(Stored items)
========================================
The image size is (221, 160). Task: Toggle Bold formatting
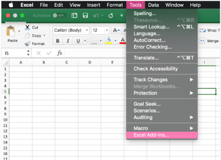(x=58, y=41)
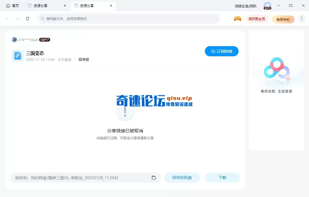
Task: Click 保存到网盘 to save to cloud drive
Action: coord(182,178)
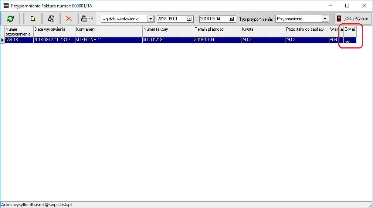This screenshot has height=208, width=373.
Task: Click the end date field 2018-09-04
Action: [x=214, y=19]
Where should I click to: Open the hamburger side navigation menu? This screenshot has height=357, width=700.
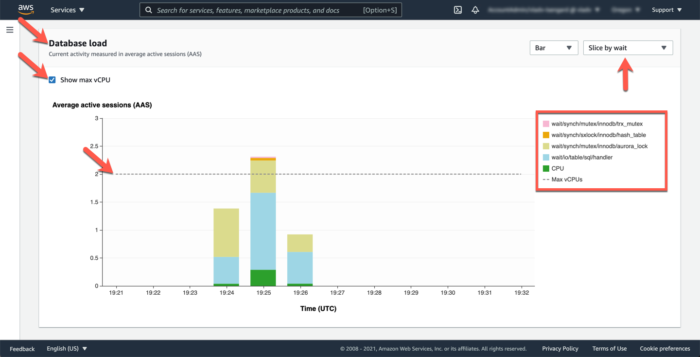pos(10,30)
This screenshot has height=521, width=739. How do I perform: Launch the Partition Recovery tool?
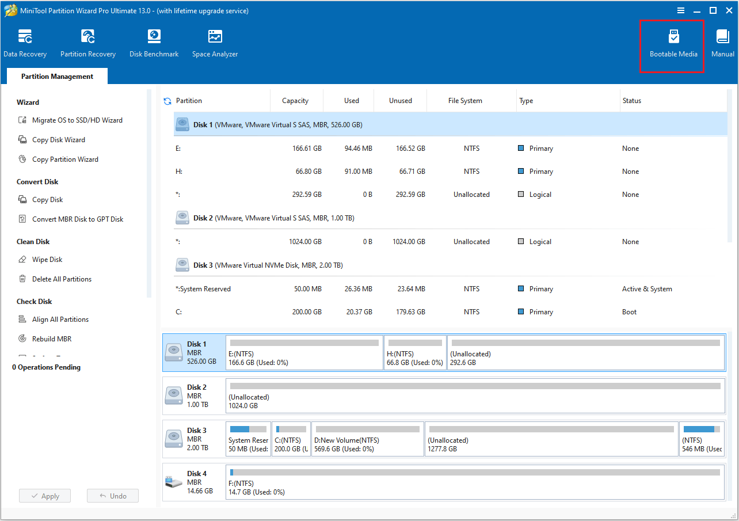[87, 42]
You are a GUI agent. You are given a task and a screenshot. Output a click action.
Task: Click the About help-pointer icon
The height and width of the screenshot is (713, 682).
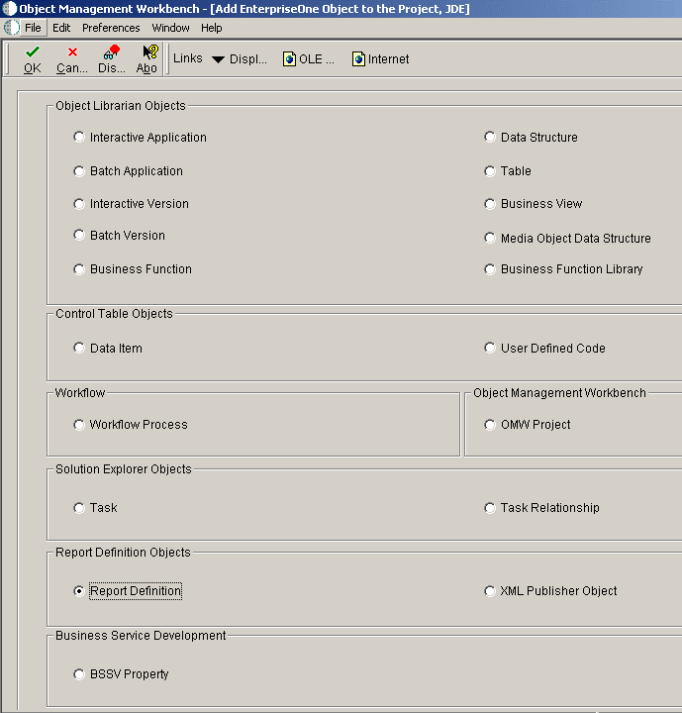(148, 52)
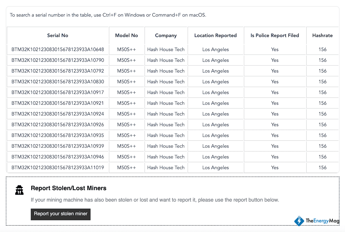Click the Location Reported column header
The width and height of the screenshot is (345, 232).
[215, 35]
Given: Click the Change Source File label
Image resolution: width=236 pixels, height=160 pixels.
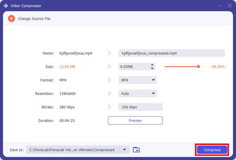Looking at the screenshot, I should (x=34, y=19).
========================================
From the first line to the last, output the data exactly, without the pictures.

The image size is (221, 160). Task: Toggle Bold formatting
(x=58, y=41)
Task: Click 保存到网盘 to save to cloud drive
Action: coord(182,178)
This screenshot has height=208, width=373.
Task: Click the end date field 2018-09-04
Action: [x=214, y=19]
Where should I click to: Open the hamburger side navigation menu? This screenshot has height=357, width=700.
pos(10,30)
This screenshot has height=521, width=739. How do I perform: Launch the Partition Recovery tool?
[87, 42]
You are a GUI agent. You are given a task and a screenshot. Output a click action.
Task: Click the About help-pointer icon
The height and width of the screenshot is (713, 682).
(148, 52)
Click the Location Reported column header
The width and height of the screenshot is (345, 232).
[215, 35]
Given: Click the Change Source File label
Image resolution: width=236 pixels, height=160 pixels.
Looking at the screenshot, I should (x=34, y=19).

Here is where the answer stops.